VAE theory #
This file records the executable-theory facts for TorchLean's VAE spec.
The full VAE theory involves an evidence lower bound (ELBO), expectations over posterior samples, and measure-theoretic assumptions. We keep those assumptions explicit while proving the deterministic and real-valued facts that are stable across implementations: encoder/reparameterization/decoder factorization, β-VAE loss decomposition, diagonal-Gaussian KL nonnegativity, and the scalar Gaussian reparameterization law.

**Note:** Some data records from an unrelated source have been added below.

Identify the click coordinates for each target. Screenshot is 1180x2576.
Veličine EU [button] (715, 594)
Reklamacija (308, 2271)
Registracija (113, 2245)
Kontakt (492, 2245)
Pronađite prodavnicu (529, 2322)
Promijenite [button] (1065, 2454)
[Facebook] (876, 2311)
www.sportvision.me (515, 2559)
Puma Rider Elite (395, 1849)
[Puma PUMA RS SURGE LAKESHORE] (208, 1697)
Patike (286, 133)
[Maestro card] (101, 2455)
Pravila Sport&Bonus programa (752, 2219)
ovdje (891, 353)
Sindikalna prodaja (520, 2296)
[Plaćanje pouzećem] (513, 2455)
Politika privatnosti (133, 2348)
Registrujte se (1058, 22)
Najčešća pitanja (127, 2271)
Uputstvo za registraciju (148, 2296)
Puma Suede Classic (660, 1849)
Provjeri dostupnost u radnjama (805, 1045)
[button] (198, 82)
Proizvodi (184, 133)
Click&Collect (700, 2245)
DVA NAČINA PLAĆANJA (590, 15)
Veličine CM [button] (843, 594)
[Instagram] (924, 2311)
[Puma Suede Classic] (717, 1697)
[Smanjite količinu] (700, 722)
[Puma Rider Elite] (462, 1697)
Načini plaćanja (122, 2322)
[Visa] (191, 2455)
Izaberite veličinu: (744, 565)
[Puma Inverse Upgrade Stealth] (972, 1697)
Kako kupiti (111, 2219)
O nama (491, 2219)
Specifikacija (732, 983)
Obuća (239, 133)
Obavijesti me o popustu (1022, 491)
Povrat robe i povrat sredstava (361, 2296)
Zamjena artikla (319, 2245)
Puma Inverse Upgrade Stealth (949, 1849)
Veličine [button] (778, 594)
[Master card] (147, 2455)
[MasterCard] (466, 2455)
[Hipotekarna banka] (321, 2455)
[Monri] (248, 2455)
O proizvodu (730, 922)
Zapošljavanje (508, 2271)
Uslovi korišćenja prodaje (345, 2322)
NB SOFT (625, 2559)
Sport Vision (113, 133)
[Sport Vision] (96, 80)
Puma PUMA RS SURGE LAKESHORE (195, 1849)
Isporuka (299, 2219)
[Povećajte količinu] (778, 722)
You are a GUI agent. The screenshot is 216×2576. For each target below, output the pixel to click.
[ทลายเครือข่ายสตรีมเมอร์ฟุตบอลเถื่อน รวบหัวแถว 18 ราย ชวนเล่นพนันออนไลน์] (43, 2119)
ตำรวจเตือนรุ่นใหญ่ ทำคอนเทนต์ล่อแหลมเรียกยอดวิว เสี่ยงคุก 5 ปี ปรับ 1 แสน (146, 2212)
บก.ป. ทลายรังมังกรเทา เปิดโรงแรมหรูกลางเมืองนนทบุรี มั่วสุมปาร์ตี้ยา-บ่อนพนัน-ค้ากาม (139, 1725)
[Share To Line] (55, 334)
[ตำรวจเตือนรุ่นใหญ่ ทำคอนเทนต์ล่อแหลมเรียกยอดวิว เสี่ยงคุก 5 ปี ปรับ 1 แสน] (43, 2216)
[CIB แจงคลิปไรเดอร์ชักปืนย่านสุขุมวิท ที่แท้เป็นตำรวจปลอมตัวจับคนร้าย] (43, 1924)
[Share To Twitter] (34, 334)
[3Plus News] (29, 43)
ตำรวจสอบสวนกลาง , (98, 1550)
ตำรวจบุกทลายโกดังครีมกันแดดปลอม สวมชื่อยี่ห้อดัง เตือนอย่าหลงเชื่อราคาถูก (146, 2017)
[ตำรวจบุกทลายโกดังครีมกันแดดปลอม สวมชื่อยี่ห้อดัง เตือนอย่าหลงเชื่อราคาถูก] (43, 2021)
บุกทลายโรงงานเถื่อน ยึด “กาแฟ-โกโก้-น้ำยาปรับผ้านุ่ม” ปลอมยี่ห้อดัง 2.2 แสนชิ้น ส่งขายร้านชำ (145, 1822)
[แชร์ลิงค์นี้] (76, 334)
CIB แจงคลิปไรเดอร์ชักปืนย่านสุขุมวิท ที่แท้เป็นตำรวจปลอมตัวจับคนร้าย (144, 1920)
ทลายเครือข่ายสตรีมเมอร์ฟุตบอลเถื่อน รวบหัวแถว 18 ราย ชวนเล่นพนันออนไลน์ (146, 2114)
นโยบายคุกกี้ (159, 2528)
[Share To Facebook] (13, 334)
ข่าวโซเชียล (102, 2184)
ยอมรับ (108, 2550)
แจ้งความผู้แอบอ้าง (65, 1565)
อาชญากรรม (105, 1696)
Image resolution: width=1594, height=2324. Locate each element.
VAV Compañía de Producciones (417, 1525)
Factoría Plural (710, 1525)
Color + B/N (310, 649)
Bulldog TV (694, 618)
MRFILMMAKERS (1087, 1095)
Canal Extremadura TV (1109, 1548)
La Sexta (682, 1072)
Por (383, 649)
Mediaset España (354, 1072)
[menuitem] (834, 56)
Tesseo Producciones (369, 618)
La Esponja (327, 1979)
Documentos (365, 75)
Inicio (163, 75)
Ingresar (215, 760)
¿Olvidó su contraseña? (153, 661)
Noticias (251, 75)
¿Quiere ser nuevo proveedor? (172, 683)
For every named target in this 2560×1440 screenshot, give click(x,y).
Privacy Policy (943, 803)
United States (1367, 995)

The extra real-valued lemmas below formalize the mathematical spine behind the implementation: the diagonal-Gaussian KL term is nonnegative and vanishes exactly at the standard-normal posterior parameters; scalar VAE reparameterization preserves Gaussian laws; and the TorchLean β-VAE loss is the negative-ELBO objective once reconstruction negative log-likelihood and KL terms are identified.
References:
- Diederik P. Kingma and Max Welling, "Auto-Encoding Variational Bayes", ICLR 2014.
- Danilo J. Rezende, Shakir Mohamed, and Daan Wierstra, "Stochastic Backpropagation and Approximate Inference in Deep Generative Models", ICML 2014.
VAE latent sampling is exactly diagonal-Gaussian reparameterization of encoder outputs.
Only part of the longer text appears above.